• **WHAT NEEDS TO BE DONE**: Records follow. Select each line holding "agent".

• **SUPPLIED INFORMATION**:
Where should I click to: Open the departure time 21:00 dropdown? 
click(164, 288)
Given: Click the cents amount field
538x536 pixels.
==
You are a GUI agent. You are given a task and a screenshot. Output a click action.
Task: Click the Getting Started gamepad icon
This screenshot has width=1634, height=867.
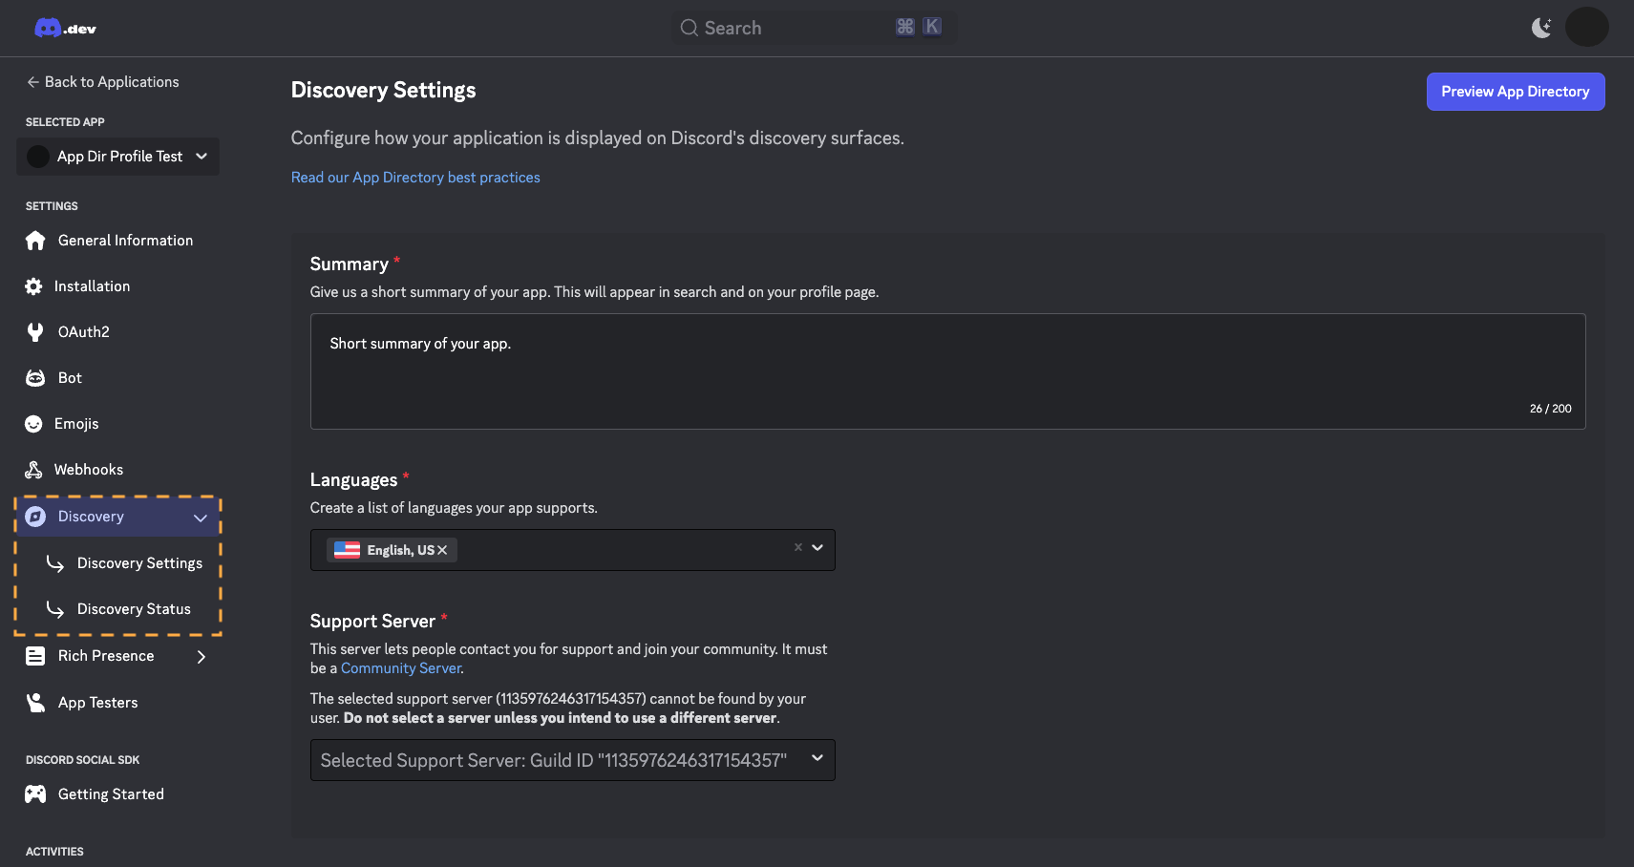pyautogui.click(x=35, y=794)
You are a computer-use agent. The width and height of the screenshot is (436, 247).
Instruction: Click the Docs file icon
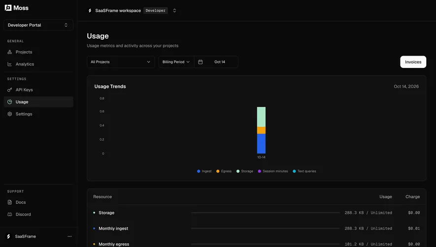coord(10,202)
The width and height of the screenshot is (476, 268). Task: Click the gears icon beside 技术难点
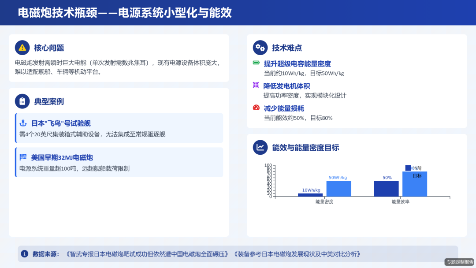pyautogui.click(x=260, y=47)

• **EXERCISE ANSWER**:
You are a GUI agent. You are given a task and a screenshot. Output a click action.
You are a computer-use agent. The width and height of the screenshot is (436, 247).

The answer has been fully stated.